The book is not a dry or plain recounting of various events, winners, facts and stats. Instead, this is an opinionated and well-argued history of the Olympic movement, the socio-cultural and political backdrops of the various games, the different metaphors and symbolisms that they represented at various times. The sporting greats and achievements are recounted too – but those are not Goldblatt’s only focus.
In fact, those uncomfortable with being reminded of the corruption – and poor governance, political one-upmanship, petty bureaucratic squabbles, pompous officials, heavy handed government handling of the poor and homeless who come in the way of the construction projects - will find the book too critical and not celebratory enough. Sadly, corruption and mismanagement are a reality not just at the IOC, but also at world ruling bodies for football, athletics and volleyball, among others, as a strong of high profile scandals that have come to light in recent years show. But the author’s opinions are well supported by facts, and the blending and juxtaposition of the Games themselves with the backdrops and side-stories make for an engrossing read.
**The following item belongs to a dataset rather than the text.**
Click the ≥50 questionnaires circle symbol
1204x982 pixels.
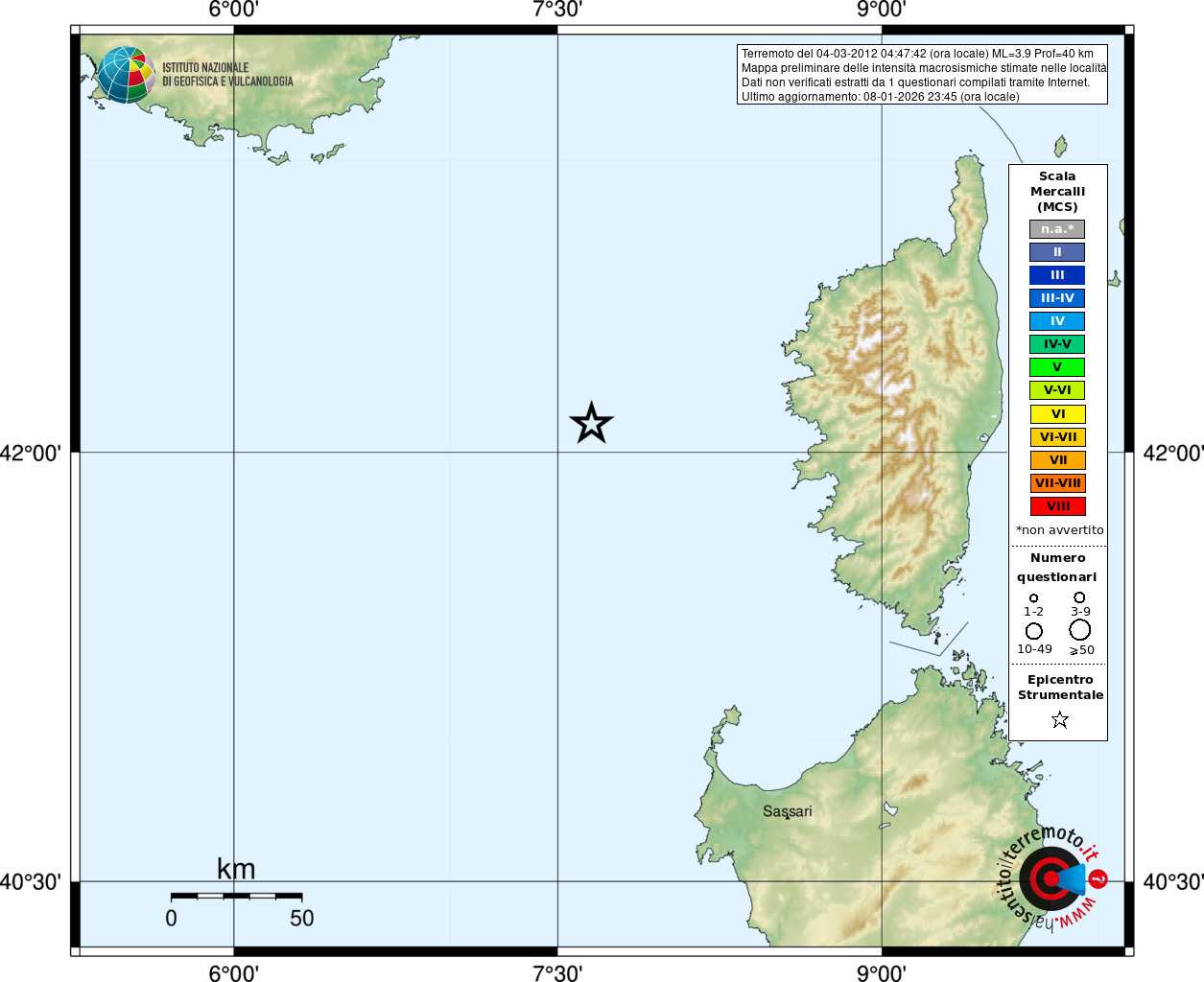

He starts with a brief history of the ancient Olympics and similar events that sporadically took place over the centuries, and of Baron de Coubertin, the French aristocrat whose passion to recreate the ancient games led to birth of the IOC and the modern Olympic movement. Goldblatt sees the history of the Games as one that’s intertwined with global power dynamics. While the first few Olympics struggled find a footing (the 1900, 1904 and 1908 Games were held as an adjunct to “World Trade Fairs” in those cities) and those even in the 1920s were small affairs, Berlin 1936 changed it all. Held as a showcase of the political ideology of Nazism and to directly serve as a form of state-directed global soft power, these were the first Games to have a purpose built gargantuan stadium, multi-sports Olympic Park, a new concept called Olympic torch relay and spruced city that was prepped to be an actor on the global stage.
The war that followed, and the post War austerity days meant a return to less showy Games in the 50’s, but from the 1960s, they again served as announcements of countries’ arrival on the global stage, such as Tokyo as a futuristically modern city in 1964, Mexico as an industrialized nation in 1968 and Rome 1960 and Germany 1972 as symbols of re-emergence from the post War aftermaths. Seoul 1988 and Beijing 2008 were similar. This period also coincided with the onset of the television age, and Olympics began the journey to being the multi-billion dollar spectacles that they now are. With the desire of host cities to be as much a star of the show came skyrocketing costs on grandiose projects, and corruption that usually goes with it. Montreal set a new record for the time with the builder-government nexus, something also very evident in the construction-linked corruption scandals washing over the entire political firmament in Brazil in the run up to Rio 2016.
The book also shows how the personalities of those heading the IOC also meshed with the kind of Games that were held – from the anti-Semite Avery Brundage who fended off some American calls to boycott the Berlin games, the genteel old-boy Lord Killanin to the pompous Juan Antonio Samaranch, who treated the IOC like his personal fiefdom – and accorded himself status equivalent to a Head of State, with similar security, mandatory presidential suites and usually met with presidents, kings and heads of states wherever he travelled.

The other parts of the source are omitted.